Study of thermal, structural, microstructural, vibrational and elastic properties of MnxMg0.8–xZn0.2Fe2O4 (0.1 ≤ x≤ 0.7) ferrite nanoparticles

Abstract

Sol-gel auto combustion method has been used to synthesize a series of MnxMg0.8–xZn0.2Fe2O4 (0≤ x ≤ 0.7 at a step of 0.1) nano ferrites. Thermogravimetric and Differential scanning calorimetry (TGA and DSC) studies revealed that the weight loss changes happened up to the temperature 700 °C. A stable ferrite phase without weight loss was found above 750 °C. XRD patterns gave the confirmation of cubic spinel phase of ferrite samples along with the minor amounts of α-Fe2O3 phase.

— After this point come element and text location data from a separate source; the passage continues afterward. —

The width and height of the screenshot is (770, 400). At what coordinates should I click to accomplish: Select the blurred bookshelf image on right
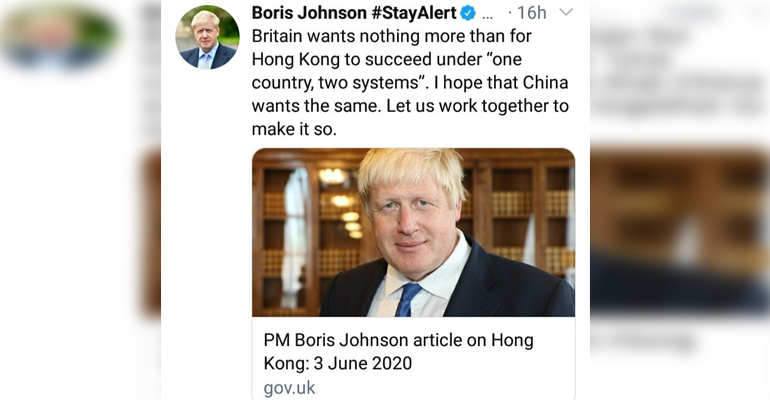pos(680,231)
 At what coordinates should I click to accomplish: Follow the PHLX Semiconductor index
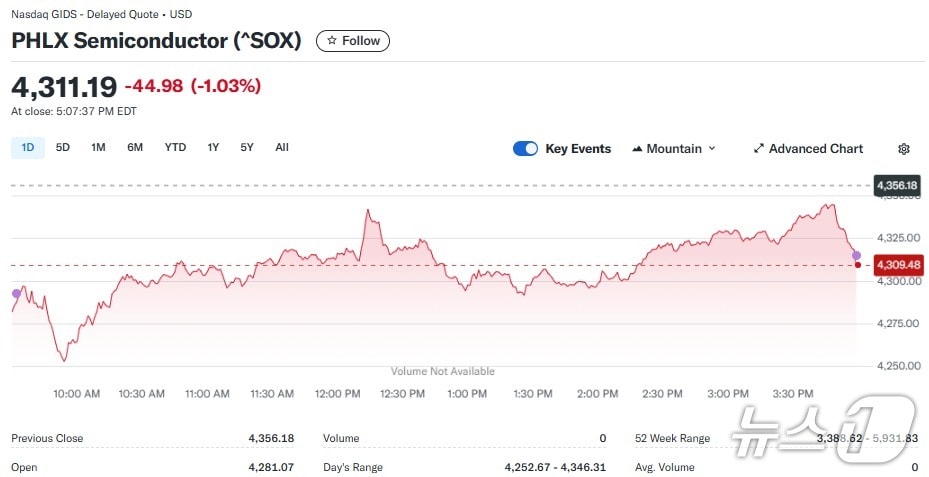[353, 41]
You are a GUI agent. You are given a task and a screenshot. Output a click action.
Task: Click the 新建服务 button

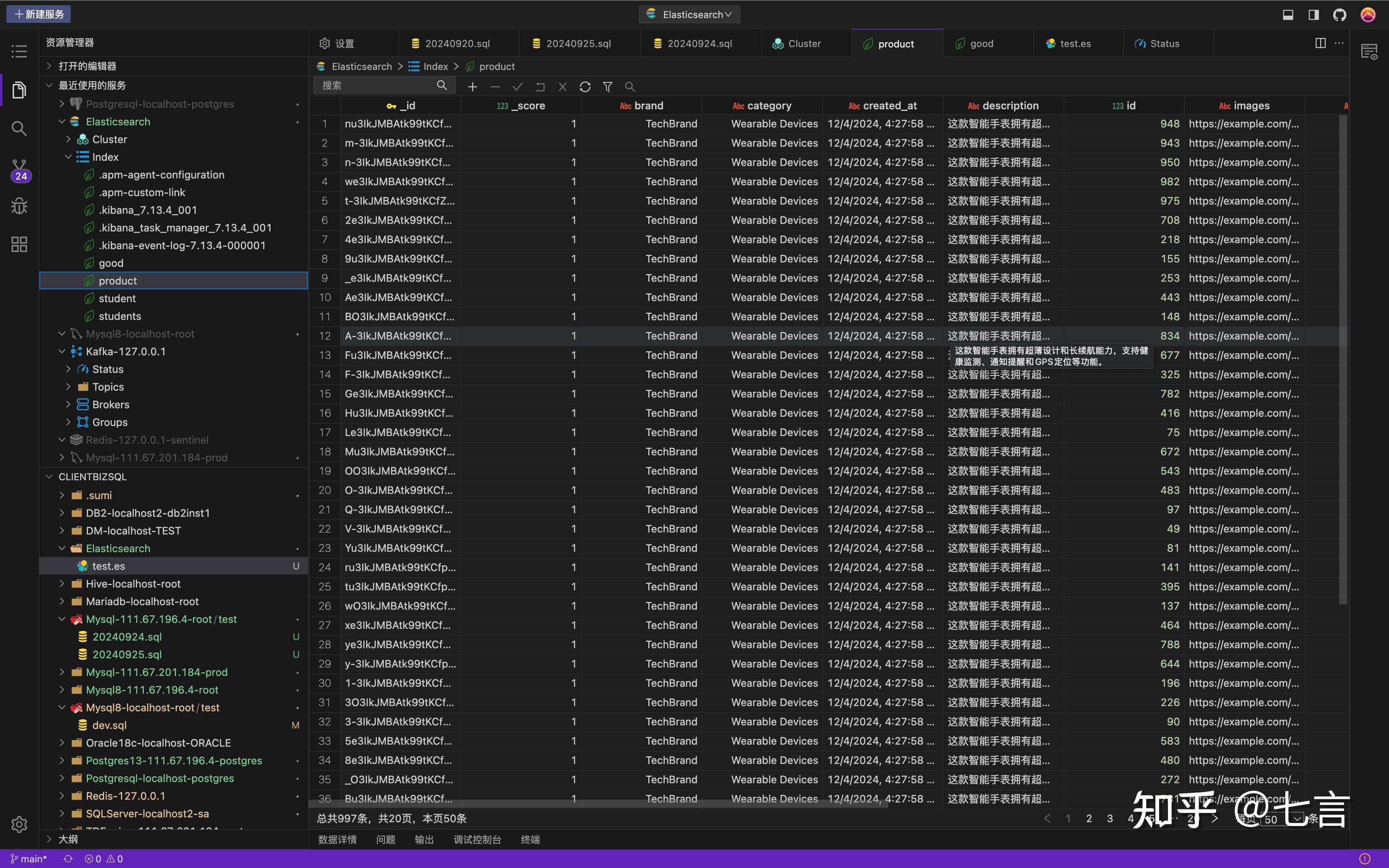[x=39, y=14]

The α-Fe2O3 phase appears to be increasing in the ferrite compositions for x ≥ 0.4. The experimental lattice parameter (a) and average crystallite size (<D>) are found to be in the range of 8.4205–8.4479 Å and 34.9–54.7 nm. A systematic variation was not found in both a and <D> with the substitution of Mn2+. FE-SEM micrographs do not provide individual particle sizes, but their nature showed the agglomeration of ferrite nanoparticles with magnetic interactions. The obtained higher and lower vibrational bands (υ1 and υ2) in FTIR spectra confirm spinel phase in support of XRD analysis. The ratio of bulk modulus to rigidity modulus (B/R) is greater than 1.75 for all ferrite compositions showing that the mechanical behaviour is ductile. The value of Poisson ratio (σ = 0.26) revealed the isotropic nature of ferrite compositions. Different parameters like cation distribution, substitution of Mn2+, configurational entropy, secondary phases and bond lengths are predominantly influencing the structural, vibrational and elastic properties of present ferrite compositions.